§ **Activity 1**: Rewrite the paragraph of the water and food passage that begins "Population growth and water shortages" more briefly, keeping its main facts.
§ **Activity 2**: List each country in the water and food passage that is given a share of its grain harvest from irrigated land, along with that share.
§ **Activity 3**: Carry the water and food passage further, starting after its final sentence.
START Provided passage
Not surprising, intense competition is underway for water within and among countries. Brown points out that water use has tripled in the last 50 years, as urban communities demand more water. Wells go unreplenished as farmers pump deeper for water with diesel or electric drills. Water tables are falling in the three nations that produce half the world’s grain. “Among the big three grain producers, roughly a fifth of the U.S. grain harvest comes from irrigated land,” Brown writes. “For India, the figure is three fifths, and for China, roughly four fifths.”
Population growth and water shortages already collide in the Middle East, reducing grain yields and fueling unrest. Given the critical role of water in agriculture, John Anthony Allan from King’s College London has described grain and livestock as “virtual water,” so Brown agrees that grain imports essentially represent water imports for the Middle East.
Most consumers don’t understand the full costs of food products when government-subsidized energy aids transportation of ordinary crops – not just exotics, but apples, grains or beef – for a thousand miles or more, adding to carbon emissions that wreak havoc with soil and climate. Brown points out that governments spend about $500 billion annually to subsidize fossil fuels versus $46 billion on alternative fuels. Pressures in the United States and Europe to reduce taxes and government spending could make renewables more affordable.
END Provided passage
START Dataset content
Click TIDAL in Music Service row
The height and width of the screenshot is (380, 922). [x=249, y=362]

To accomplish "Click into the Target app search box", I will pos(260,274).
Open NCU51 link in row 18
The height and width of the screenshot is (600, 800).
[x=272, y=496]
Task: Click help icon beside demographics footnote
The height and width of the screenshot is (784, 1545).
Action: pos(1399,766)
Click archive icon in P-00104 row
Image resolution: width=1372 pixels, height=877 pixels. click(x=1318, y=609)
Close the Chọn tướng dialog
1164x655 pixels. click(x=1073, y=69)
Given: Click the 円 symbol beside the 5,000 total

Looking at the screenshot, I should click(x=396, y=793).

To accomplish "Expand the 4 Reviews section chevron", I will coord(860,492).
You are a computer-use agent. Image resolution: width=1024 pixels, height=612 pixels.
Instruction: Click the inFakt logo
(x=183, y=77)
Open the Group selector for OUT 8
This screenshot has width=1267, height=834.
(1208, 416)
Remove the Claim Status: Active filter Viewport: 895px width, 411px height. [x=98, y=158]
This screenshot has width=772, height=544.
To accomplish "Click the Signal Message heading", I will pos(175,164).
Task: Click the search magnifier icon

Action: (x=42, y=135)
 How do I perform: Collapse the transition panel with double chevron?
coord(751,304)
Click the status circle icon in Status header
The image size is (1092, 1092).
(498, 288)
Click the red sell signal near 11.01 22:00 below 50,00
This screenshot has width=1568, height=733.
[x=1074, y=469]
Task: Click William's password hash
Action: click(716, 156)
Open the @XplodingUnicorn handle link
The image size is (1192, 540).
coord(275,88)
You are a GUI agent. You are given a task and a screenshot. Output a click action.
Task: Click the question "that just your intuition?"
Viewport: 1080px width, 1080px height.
END Dataset content
§ **Exercise output 1**: In the Middle East, population growth and water shortages are already cutting grain yields and fueling unrest. John Anthony Allan of King's College London calls grain and livestock "virtual water," and Brown agrees that the region's grain imports are in effect water imports.

§ **Exercise output 2**:
- U.S.: roughly a fifth
- India: three fifths
- China: roughly four fifths

§ **Exercise output 3**:
“Whereas the twentieth century was marked by the globalization of the world energy economy, as countries everywhere turned to oil,” Brown writes, “this century will see the localization of energy production as the world turns to wind, solar, and geothermal energy.” As energy prices rise, nations and consumers will secure local sources of food.
If government policy emphasizes future technologies rather than those of the past, carbon emissions could be reduced by 80 percent by 2020, Brown insists. Population stabilization would increase wealth. Improving efficiency, redesigning communities, retrofitting buildings, investing in high-speed rails and restoring the earth’s natural support systems would reduce carbon emissions and also boost agriculture and the economy. He proposes that governments reduce income taxes and instead hike taxes on carbon, and concludes, “It is tax shifting, not additional appropriations, that is key to restructuring the energy economy in order to stabilize climate.”
The onset of climate change is gradual, with policy changes slow to follow. But natural disasters can speed policy momentum – gas-line explosions in California and Pennsylvania, bursting coal-ash dams in Hungary and Tennessee. With every disaster, investors instantly calculate risks to their portfolios.
After the partial meltdown of nuclear reactors in Japan following the devastating earthquake and tsunami, some analysts have bemoaned the loss of public confidence in nuclear power. In the wake of sharp rises in the price of oil, the nuclear industry has enjoyed a renaissance as the alternative of the future. Now many nations, especially Germany, review their commitment to nuclear power.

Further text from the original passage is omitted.